Dataset entries:
- - -

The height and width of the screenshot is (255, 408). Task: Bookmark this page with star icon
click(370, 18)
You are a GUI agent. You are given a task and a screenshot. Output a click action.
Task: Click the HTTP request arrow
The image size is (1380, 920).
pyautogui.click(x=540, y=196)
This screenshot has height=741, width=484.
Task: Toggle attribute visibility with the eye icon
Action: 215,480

- - -

Work task ▸
Write out the line containing "You are a GUI" and every line after it through the end of the entries. Keep each one exactly as it is, and add nothing.

Response to the exercise ▸
You are a GUI agent. You are given a task and a screenshot. Output a click action.
Task: Click the HTTP request arrow
The image size is (1380, 920).
pyautogui.click(x=540, y=196)
This screenshot has height=741, width=484.
Task: Toggle attribute visibility with the eye icon
Action: 215,480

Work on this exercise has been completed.